Bartella (Aramaic: ܒܪܛܠܐ,Arabic,برطلّة) is an Iraqi- Chaldoassyrian town located less than 13 miles east of Mosul, Iraq. The name Bartella is of Assyrian Syriac origin, but its meaning is not fully agreed on by the historians. While Joseph Ghanima and al-Jawaliqy believe its from Bart Tilla meaning Daughter of Dew, the priest Putros Saba al-Bartelly believes it comes from Beth Rattly meaning House of Weights.

Between the 7th and 12th centuries, the name Bartella is lost in the shadows of history.
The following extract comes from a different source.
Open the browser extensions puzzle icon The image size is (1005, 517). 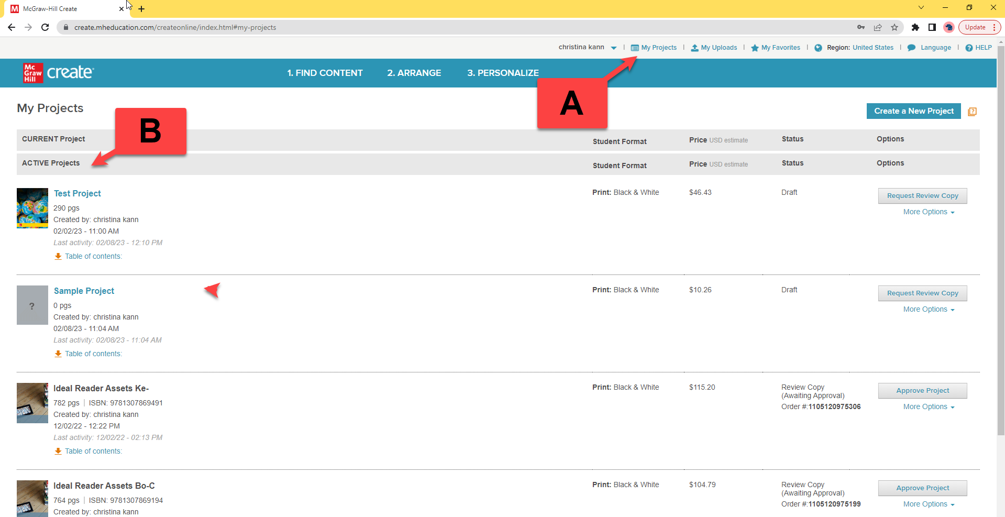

However, according to Potrus Qasha, in 1153, Ignatius Elia'azar (1143–1164), the maphrian of Aram, made Bartella his home and see, and the town became the center of Christianity in Aram. In northern Irak, the maphrian was the head of church, and reported to the Patriarch in Antioch. In 1859 (or 1860), the Syriac Orthodox Church under Patriarch Yacoub II officially abolished the position of maphrian (Patriarch Yacoub III reinstated the position of maphrian in India in 1964). When Ignatius Elia'azar made Bartella his home and see, dissatisfaction erupted in the community since Mar Mattai Monastery has been the traditional see of the Orthodox maphrian. A compromise was finally reached and he returned to Mar Mattai. However, it was agreed that he would make it a tradition to visit Bartella to emphasize its importance. Other maphrians who made their see in Bartella were Dionysius Saliba II (1222–1231), Gregorius Barsuma (1288–1308), Gregorius Mattai I (1317–1345), Gregorius bar Qeenaya (d. 1361), Athanasius Abraham II (1365–1379), and Cyril Joseph III (1458–1470).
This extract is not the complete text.